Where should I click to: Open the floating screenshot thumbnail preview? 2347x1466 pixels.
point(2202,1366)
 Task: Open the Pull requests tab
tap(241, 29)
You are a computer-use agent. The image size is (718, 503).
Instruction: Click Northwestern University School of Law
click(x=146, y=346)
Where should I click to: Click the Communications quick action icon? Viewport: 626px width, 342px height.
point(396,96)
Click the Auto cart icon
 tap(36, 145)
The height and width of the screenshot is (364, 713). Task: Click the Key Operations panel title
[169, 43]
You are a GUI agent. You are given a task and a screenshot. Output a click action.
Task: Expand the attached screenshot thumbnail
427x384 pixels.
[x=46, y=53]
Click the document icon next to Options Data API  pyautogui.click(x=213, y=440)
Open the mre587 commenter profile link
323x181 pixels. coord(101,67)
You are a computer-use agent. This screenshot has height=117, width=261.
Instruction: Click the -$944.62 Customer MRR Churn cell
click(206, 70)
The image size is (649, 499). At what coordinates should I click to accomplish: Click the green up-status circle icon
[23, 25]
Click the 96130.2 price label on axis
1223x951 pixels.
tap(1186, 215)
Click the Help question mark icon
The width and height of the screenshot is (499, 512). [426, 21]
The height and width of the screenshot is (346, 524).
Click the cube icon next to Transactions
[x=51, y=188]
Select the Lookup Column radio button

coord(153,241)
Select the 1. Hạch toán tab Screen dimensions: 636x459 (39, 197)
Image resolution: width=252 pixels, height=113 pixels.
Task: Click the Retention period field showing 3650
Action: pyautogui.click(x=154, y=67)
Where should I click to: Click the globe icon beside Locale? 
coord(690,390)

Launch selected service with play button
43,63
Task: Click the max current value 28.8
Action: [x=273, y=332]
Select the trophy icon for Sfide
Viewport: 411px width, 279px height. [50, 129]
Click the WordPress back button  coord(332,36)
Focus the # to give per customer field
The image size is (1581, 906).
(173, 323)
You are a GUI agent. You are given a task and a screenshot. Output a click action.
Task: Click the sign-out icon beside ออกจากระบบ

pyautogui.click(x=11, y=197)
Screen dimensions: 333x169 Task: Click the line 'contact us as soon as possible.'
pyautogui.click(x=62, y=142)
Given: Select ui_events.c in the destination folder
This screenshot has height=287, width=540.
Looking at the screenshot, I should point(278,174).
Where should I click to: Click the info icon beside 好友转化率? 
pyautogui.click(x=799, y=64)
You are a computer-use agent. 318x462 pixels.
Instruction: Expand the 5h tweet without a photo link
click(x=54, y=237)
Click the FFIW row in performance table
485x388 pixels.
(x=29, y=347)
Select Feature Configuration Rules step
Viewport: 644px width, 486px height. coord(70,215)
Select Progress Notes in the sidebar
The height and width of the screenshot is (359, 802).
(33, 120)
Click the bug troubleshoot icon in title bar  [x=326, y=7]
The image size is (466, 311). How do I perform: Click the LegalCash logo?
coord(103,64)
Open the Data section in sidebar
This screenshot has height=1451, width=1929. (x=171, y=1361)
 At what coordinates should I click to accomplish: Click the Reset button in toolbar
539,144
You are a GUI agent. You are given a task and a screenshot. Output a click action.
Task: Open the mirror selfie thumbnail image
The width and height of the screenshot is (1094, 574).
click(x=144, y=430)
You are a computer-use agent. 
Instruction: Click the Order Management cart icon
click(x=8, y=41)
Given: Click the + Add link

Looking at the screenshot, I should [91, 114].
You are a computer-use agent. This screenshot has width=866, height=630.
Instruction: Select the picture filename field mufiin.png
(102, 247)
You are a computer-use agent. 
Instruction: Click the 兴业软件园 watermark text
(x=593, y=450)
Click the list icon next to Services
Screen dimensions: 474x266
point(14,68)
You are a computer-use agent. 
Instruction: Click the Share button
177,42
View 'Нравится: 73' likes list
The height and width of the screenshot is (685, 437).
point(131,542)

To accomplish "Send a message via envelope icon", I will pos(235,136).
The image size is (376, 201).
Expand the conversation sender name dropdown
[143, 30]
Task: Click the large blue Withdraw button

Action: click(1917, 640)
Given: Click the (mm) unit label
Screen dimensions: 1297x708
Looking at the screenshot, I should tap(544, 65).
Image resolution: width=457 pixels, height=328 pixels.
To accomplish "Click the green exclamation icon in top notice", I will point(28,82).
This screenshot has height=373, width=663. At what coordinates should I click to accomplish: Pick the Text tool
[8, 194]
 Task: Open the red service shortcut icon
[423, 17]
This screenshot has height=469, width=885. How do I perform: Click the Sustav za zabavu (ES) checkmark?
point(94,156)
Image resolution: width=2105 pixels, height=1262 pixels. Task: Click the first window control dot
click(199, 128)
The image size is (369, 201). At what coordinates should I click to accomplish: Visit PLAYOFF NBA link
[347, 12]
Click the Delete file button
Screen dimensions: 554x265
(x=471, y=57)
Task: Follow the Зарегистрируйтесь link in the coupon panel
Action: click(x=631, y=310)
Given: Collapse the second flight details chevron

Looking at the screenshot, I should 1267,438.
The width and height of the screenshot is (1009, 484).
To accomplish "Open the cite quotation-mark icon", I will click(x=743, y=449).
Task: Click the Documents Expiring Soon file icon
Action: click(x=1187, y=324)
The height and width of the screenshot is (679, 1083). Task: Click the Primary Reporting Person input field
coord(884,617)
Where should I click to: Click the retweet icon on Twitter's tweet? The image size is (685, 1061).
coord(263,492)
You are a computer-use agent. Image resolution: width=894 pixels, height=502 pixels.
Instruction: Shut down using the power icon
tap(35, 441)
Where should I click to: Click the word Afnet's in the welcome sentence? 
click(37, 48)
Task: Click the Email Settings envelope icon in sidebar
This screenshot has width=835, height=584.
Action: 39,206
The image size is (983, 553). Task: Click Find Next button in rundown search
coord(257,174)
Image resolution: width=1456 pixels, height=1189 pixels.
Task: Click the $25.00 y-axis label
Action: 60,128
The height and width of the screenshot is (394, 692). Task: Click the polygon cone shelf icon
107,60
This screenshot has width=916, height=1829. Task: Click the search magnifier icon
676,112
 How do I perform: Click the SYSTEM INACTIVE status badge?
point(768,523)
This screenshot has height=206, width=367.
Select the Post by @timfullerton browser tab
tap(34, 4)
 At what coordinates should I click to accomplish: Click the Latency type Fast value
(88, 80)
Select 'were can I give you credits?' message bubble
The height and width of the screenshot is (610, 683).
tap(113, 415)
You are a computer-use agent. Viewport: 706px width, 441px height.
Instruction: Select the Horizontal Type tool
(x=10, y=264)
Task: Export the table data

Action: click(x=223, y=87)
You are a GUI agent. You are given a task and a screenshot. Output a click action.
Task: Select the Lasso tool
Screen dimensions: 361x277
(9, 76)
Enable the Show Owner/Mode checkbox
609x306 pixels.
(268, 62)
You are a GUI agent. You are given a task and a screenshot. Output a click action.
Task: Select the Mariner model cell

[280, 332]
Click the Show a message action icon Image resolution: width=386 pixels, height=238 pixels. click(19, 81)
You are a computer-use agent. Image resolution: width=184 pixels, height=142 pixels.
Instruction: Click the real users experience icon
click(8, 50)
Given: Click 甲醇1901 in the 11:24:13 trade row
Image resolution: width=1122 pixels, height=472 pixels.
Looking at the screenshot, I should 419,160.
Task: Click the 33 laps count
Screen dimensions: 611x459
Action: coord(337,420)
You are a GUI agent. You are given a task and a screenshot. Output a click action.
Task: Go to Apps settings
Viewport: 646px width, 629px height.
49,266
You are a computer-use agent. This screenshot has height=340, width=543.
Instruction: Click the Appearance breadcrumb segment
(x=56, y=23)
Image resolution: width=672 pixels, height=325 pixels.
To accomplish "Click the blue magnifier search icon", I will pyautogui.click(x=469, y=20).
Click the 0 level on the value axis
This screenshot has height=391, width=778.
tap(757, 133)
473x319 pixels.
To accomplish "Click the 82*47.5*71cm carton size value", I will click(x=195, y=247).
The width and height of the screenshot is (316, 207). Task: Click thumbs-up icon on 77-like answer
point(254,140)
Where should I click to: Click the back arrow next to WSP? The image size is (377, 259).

*****

Count the lines of the listing that contain the word "envelope", and give only the number.

SOLUTION FOR THIS PROBLEM: 2